Sally was referring to a recent decision by authorities in Nigeria‘s commercial capital, Lagos, to outlaw commercial motorcycles and tricycles from most of the crowded city’s residential and business areas.

She was not alone. Dozens of other mostly young people on Saturday joined protests in the megacity of more than 20 million people, angry by the state government’s recent decision to outlaw the two- and three-wheeled vehicles, which are a popular transportation choice for commuters seeking to beat heavy congestion.

“I am jobless and I am confused,” Innocent Udoka, one of the motorcycle drivers hit by the ban, told Al Jazeera.

“I am a graduate.
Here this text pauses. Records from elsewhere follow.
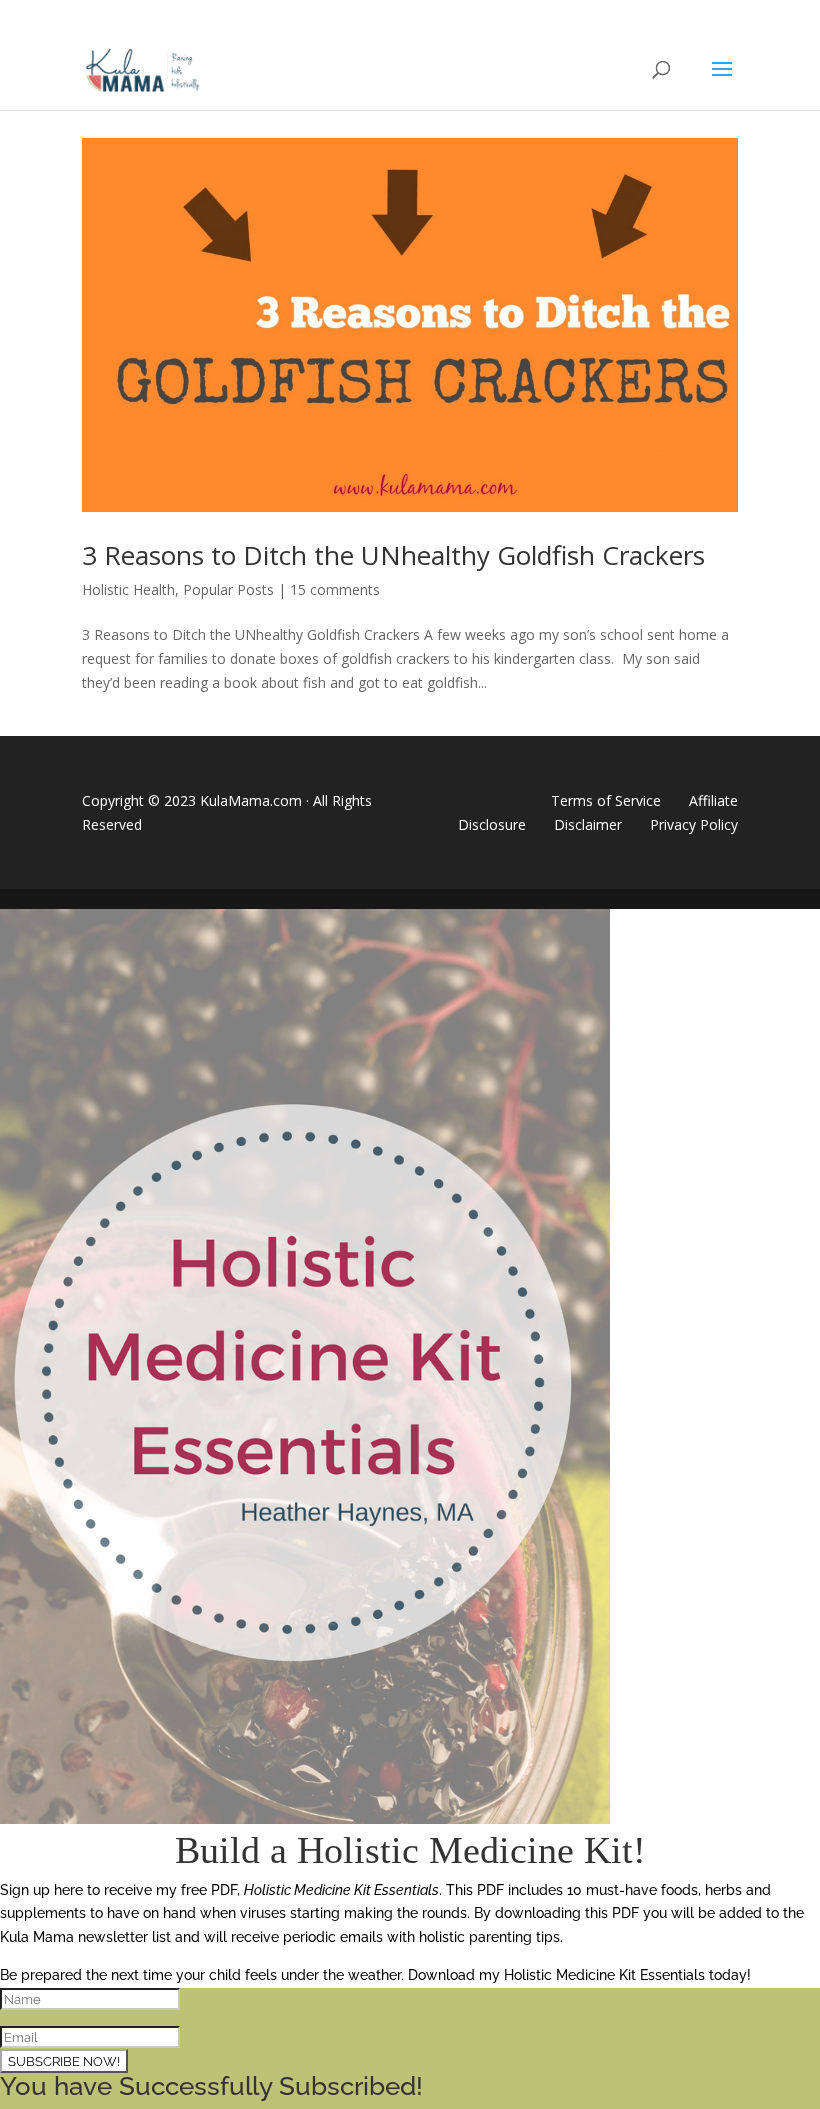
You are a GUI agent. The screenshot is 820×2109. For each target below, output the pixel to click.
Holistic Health (128, 589)
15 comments (335, 589)
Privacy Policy (694, 824)
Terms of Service (606, 800)
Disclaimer (588, 824)
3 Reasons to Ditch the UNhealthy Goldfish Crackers (393, 555)
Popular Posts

I have no job and my only means of survival is taken away – how would I start again?”

Introduced on February 1, the ban is aimed at decongesting Lagos’s roads and reducing accidents and overcrowding. Citing the two- and three-wheeled vehicles’ “chaos and disorderliness”, as well as the “scary figures” of deadly accidents, the government said the ban was central in its efforts to achieve its goals.

One week on, the effect of the ban has been widespread, with long queues forming at bus stops, car drivers facing gridlocked traffic and others sometimes having to walk to avoid hours in traffic. Meanwhile, scuffles between some drivers and the police were reported in some parts of Lagos state over the past week.

“This ban doesn’t solve any of the problems attached to it,” Sally argued. “More people are suffering to get to work … and school. And several thousand [of people] have just lost their livelihood.”

But protesters also warned that the effect of the ban could be felt by all sectors of the economy.

“The [number of] people who would suffer [is] vast, including investors,” says Lagos based writer Timileyin Ogunleye, “Why? Because [a] few months back, several investors threw in several millions of dollars into the transport business, only for this abrupt ban to follow. Things are not done that way.”